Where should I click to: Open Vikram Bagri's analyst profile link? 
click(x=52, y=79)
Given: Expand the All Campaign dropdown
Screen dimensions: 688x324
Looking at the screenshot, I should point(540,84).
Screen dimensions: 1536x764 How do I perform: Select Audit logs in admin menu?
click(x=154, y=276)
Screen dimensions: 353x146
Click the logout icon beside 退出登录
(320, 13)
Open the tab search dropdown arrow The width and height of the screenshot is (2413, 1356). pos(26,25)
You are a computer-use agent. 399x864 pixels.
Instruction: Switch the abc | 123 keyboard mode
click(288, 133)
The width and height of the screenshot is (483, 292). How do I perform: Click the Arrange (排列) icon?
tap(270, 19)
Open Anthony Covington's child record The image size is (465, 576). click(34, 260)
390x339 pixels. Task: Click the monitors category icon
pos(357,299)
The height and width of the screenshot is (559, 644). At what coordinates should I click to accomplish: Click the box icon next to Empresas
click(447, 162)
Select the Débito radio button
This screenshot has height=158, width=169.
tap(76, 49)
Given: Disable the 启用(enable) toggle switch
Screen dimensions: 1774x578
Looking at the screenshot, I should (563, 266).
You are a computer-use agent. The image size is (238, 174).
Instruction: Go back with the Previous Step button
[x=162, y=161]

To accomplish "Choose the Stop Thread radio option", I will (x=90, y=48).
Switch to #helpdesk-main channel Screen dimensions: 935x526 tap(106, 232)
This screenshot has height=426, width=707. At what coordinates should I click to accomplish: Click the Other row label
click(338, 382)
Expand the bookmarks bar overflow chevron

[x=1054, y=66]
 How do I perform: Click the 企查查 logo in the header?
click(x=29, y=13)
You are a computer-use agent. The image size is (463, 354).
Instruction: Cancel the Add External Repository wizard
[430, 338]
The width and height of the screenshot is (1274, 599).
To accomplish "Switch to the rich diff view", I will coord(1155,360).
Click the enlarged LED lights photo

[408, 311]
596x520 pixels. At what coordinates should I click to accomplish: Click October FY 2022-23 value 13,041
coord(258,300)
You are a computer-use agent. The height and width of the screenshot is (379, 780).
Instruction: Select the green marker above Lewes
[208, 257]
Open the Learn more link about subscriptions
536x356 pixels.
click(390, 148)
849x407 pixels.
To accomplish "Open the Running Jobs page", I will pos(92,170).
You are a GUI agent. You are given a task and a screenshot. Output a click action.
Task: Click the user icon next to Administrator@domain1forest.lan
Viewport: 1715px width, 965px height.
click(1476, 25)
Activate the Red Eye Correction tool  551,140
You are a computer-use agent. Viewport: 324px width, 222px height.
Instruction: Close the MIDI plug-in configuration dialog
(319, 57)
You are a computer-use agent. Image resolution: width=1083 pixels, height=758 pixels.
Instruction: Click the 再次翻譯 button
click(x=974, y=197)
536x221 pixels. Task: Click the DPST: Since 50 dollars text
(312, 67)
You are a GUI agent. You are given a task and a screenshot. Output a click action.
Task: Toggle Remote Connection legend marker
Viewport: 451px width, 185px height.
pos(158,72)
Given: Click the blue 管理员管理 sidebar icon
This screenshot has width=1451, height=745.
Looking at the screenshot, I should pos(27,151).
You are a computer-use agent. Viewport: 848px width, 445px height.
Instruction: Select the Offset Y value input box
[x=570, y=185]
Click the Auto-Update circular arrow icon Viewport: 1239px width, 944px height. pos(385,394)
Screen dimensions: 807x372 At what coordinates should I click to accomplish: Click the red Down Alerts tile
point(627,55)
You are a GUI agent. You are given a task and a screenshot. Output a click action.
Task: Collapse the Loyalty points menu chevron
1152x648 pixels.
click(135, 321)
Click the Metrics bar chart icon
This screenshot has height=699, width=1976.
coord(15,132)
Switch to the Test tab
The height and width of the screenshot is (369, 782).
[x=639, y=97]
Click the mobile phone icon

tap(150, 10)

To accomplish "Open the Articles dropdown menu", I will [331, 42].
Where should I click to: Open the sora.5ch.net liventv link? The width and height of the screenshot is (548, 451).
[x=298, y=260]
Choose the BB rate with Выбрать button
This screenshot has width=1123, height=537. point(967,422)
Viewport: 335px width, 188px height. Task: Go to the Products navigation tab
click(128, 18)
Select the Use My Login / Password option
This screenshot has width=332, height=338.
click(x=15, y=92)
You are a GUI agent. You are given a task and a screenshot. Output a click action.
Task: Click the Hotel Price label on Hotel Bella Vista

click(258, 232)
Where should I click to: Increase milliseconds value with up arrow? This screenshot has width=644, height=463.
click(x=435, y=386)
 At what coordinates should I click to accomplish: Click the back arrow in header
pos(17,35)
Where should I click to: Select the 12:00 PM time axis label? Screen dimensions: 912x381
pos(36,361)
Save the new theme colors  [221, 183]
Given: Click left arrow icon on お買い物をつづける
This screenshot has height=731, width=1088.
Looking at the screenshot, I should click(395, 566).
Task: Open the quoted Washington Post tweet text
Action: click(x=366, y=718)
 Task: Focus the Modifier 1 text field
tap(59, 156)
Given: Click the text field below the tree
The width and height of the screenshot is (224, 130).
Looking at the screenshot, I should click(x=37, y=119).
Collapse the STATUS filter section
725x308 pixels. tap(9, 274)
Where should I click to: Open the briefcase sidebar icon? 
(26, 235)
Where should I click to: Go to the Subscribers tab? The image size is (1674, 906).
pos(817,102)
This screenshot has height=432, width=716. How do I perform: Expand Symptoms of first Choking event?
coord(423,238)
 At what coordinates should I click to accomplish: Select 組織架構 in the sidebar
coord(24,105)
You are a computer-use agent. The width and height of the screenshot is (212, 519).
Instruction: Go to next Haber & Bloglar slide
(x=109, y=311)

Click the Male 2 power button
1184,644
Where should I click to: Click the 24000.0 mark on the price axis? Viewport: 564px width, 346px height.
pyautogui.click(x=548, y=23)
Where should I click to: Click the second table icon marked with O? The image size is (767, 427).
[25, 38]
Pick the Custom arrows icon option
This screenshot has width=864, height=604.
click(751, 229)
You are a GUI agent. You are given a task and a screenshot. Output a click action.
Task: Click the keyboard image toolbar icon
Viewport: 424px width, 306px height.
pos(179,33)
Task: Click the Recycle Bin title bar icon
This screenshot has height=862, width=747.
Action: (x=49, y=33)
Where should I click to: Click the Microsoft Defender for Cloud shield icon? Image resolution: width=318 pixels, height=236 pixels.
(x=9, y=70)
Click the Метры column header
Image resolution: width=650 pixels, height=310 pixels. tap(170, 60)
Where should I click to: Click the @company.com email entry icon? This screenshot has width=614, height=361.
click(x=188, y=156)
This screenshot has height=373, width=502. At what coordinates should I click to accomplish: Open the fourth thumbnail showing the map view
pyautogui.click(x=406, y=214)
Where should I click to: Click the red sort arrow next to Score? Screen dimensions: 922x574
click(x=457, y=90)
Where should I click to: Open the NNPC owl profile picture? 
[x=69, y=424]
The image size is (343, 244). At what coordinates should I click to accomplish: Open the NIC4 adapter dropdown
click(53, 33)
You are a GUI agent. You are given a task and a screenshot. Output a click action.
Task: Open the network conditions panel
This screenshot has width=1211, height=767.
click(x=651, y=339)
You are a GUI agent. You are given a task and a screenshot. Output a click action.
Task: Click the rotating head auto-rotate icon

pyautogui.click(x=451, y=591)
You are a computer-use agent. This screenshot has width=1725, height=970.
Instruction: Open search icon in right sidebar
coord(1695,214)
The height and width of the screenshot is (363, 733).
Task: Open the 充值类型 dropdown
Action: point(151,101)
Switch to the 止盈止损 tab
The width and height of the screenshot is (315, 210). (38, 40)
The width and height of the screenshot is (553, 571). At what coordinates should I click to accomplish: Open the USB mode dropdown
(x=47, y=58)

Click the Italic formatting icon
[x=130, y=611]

++++++

▶ _WHAT THE EXERCISE ASKS_: Please convert all the lines above into a numbered list, leaving out the blank lines.

▶ _TASK ANSWER_:
1. Where should I click to: Open Vikram Bagri's analyst profile link? 
2. click(x=52, y=79)
3. Given: Expand the All Campaign dropdown
4. Screen dimensions: 688x324
5. Looking at the screenshot, I should point(540,84).
6. Screen dimensions: 1536x764 How do I perform: Select Audit logs in admin menu?
7. click(x=154, y=276)
8. Screen dimensions: 353x146
9. Click the logout icon beside 退出登录
10. (320, 13)
11. Open the tab search dropdown arrow The width and height of the screenshot is (2413, 1356). pos(26,25)
12. You are a computer-use agent. 399x864 pixels.
13. Instruction: Switch the abc | 123 keyboard mode
14. click(288, 133)
15. The width and height of the screenshot is (483, 292). How do I perform: Click the Arrange (排列) icon?
16. tap(270, 19)
17. Open Anthony Covington's child record The image size is (465, 576). click(34, 260)
18. 390x339 pixels. Task: Click the monitors category icon
19. pos(357,299)
20. The height and width of the screenshot is (559, 644). At what coordinates should I click to accomplish: Click the box icon next to Empresas
21. click(447, 162)
22. Select the Débito radio button
23. This screenshot has height=158, width=169.
24. tap(76, 49)
25. Given: Disable the 启用(enable) toggle switch
26. Screen dimensions: 1774x578
27. Looking at the screenshot, I should (563, 266).
28. You are a computer-use agent. The image size is (238, 174).
29. Instruction: Go back with the Previous Step button
30. [x=162, y=161]
31. To accomplish "Choose the Stop Thread radio option", I will (x=90, y=48).
32. Switch to #helpdesk-main channel Screen dimensions: 935x526 tap(106, 232)
33. This screenshot has height=426, width=707. At what coordinates should I click to accomplish: Click the Other row label
34. click(338, 382)
35. Expand the bookmarks bar overflow chevron
36. [x=1054, y=66]
37.  How do I perform: Click the 企查查 logo in the header?
38. click(x=29, y=13)
39. You are a computer-use agent. The image size is (463, 354).
40. Instruction: Cancel the Add External Repository wizard
41. [430, 338]
42. The width and height of the screenshot is (1274, 599).
43. To accomplish "Switch to the rich diff view", I will coord(1155,360).
44. Click the enlarged LED lights photo
45. [408, 311]
46. 596x520 pixels. At what coordinates should I click to accomplish: Click October FY 2022-23 value 13,041
47. coord(258,300)
48. You are a computer-use agent. The height and width of the screenshot is (379, 780).
49. Instruction: Select the green marker above Lewes
50. [208, 257]
51. Open the Learn more link about subscriptions
52. 536x356 pixels.
53. click(390, 148)
54. 849x407 pixels.
55. To accomplish "Open the Running Jobs page", I will pos(92,170).
56. You are a GUI agent. You are given a task and a screenshot. Output a click action.
57. Task: Click the user icon next to Administrator@domain1forest.lan
58. Viewport: 1715px width, 965px height.
59. click(1476, 25)
60. Activate the Red Eye Correction tool  551,140
61. You are a computer-use agent. Viewport: 324px width, 222px height.
62. Instruction: Close the MIDI plug-in configuration dialog
63. (319, 57)
64. You are a computer-use agent. Image resolution: width=1083 pixels, height=758 pixels.
65. Instruction: Click the 再次翻譯 button
66. click(x=974, y=197)
67. 536x221 pixels. Task: Click the DPST: Since 50 dollars text
68. (312, 67)
69. You are a GUI agent. You are given a task and a screenshot. Output a click action.
70. Task: Toggle Remote Connection legend marker
71. Viewport: 451px width, 185px height.
72. pos(158,72)
73. Given: Click the blue 管理员管理 sidebar icon
74. This screenshot has width=1451, height=745.
75. Looking at the screenshot, I should pos(27,151).
76. You are a computer-use agent. Viewport: 848px width, 445px height.
77. Instruction: Select the Offset Y value input box
78. [x=570, y=185]
79. Click the Auto-Update circular arrow icon Viewport: 1239px width, 944px height. pos(385,394)
80. Screen dimensions: 807x372 At what coordinates should I click to accomplish: Click the red Down Alerts tile
81. point(627,55)
82. You are a GUI agent. You are given a task and a screenshot. Output a click action.
83. Task: Collapse the Loyalty points menu chevron
84. 1152x648 pixels.
85. click(135, 321)
86. Click the Metrics bar chart icon
87. This screenshot has height=699, width=1976.
88. coord(15,132)
89. Switch to the Test tab
90. The height and width of the screenshot is (369, 782).
91. [x=639, y=97]
92. Click the mobile phone icon
93. tap(150, 10)
94. To accomplish "Open the Articles dropdown menu", I will [331, 42].
95. Where should I click to: Open the sora.5ch.net liventv link? The width and height of the screenshot is (548, 451).
96. [x=298, y=260]
97. Choose the BB rate with Выбрать button
98. This screenshot has width=1123, height=537. point(967,422)
99. Viewport: 335px width, 188px height. Task: Go to the Products navigation tab
100. click(128, 18)
101. Select the Use My Login / Password option
102. This screenshot has width=332, height=338.
103. click(x=15, y=92)
104. You are a GUI agent. You are given a task and a screenshot. Output a click action.
105. Task: Click the Hotel Price label on Hotel Bella Vista
106. click(258, 232)
107. Where should I click to: Increase milliseconds value with up arrow? This screenshot has width=644, height=463.
108. click(x=435, y=386)
109.  At what coordinates should I click to accomplish: Click the back arrow in header
110. pos(17,35)
111. Where should I click to: Select the 12:00 PM time axis label? Screen dimensions: 912x381
112. pos(36,361)
113. Save the new theme colors  [221, 183]
114. Given: Click left arrow icon on お買い物をつづける
115. This screenshot has height=731, width=1088.
116. Looking at the screenshot, I should click(395, 566).
117. Task: Open the quoted Washington Post tweet text
118. Action: click(x=366, y=718)
119.  Task: Focus the Modifier 1 text field
120. tap(59, 156)
121. Given: Click the text field below the tree
122. The width and height of the screenshot is (224, 130).
123. Looking at the screenshot, I should click(x=37, y=119).
124. Collapse the STATUS filter section
125. 725x308 pixels. tap(9, 274)
126. Where should I click to: Open the briefcase sidebar icon? 
127. (26, 235)
128. Where should I click to: Go to the Subscribers tab? The image size is (1674, 906).
129. pos(817,102)
130. This screenshot has height=432, width=716. How do I perform: Expand Symptoms of first Choking event?
131. coord(423,238)
132.  At what coordinates should I click to accomplish: Select 組織架構 in the sidebar
133. coord(24,105)
134. You are a computer-use agent. The width and height of the screenshot is (212, 519).
135. Instruction: Go to next Haber & Bloglar slide
136. (x=109, y=311)
137. Click the Male 2 power button
138. 1184,644
139. Where should I click to: Click the 24000.0 mark on the price axis? Viewport: 564px width, 346px height.
140. pyautogui.click(x=548, y=23)
141. Where should I click to: Click the second table icon marked with O? The image size is (767, 427).
142. [25, 38]
143. Pick the Custom arrows icon option
144. This screenshot has width=864, height=604.
145. click(751, 229)
146. You are a GUI agent. You are given a task and a screenshot. Output a click action.
147. Task: Click the keyboard image toolbar icon
148. Viewport: 424px width, 306px height.
149. pos(179,33)
150. Task: Click the Recycle Bin title bar icon
151. This screenshot has height=862, width=747.
152. Action: (x=49, y=33)
153. Where should I click to: Click the Microsoft Defender for Cloud shield icon? Image resolution: width=318 pixels, height=236 pixels.
154. (x=9, y=70)
155. Click the Метры column header
156. Image resolution: width=650 pixels, height=310 pixels. tap(170, 60)
157. Where should I click to: Click the @company.com email entry icon? This screenshot has width=614, height=361.
158. click(x=188, y=156)
159. This screenshot has height=373, width=502. At what coordinates should I click to accomplish: Open the fourth thumbnail showing the map view
160. pyautogui.click(x=406, y=214)
161. Where should I click to: Click the red sort arrow next to Score? Screen dimensions: 922x574
162. click(x=457, y=90)
163. Where should I click to: Open the NNPC owl profile picture? 
164. [x=69, y=424]
165. The image size is (343, 244). At what coordinates should I click to accomplish: Open the NIC4 adapter dropdown
166. click(53, 33)
167. You are a GUI agent. You are given a task and a screenshot. Output a click action.
168. Task: Open the network conditions panel
169. This screenshot has width=1211, height=767.
170. click(x=651, y=339)
171. You are a GUI agent. You are given a task and a screenshot. Output a click action.
172. Task: Click the rotating head auto-rotate icon
173. pyautogui.click(x=451, y=591)
174. You are a computer-use agent. This screenshot has width=1725, height=970.
175. Instruction: Open search icon in right sidebar
176. coord(1695,214)
177. The height and width of the screenshot is (363, 733).
178. Task: Open the 充值类型 dropdown
179. Action: point(151,101)
180. Switch to the 止盈止损 tab
181. The width and height of the screenshot is (315, 210). (38, 40)
182. The width and height of the screenshot is (553, 571). At what coordinates should I click to accomplish: Open the USB mode dropdown
183. (x=47, y=58)
184. Click the Italic formatting icon
185. [x=130, y=611]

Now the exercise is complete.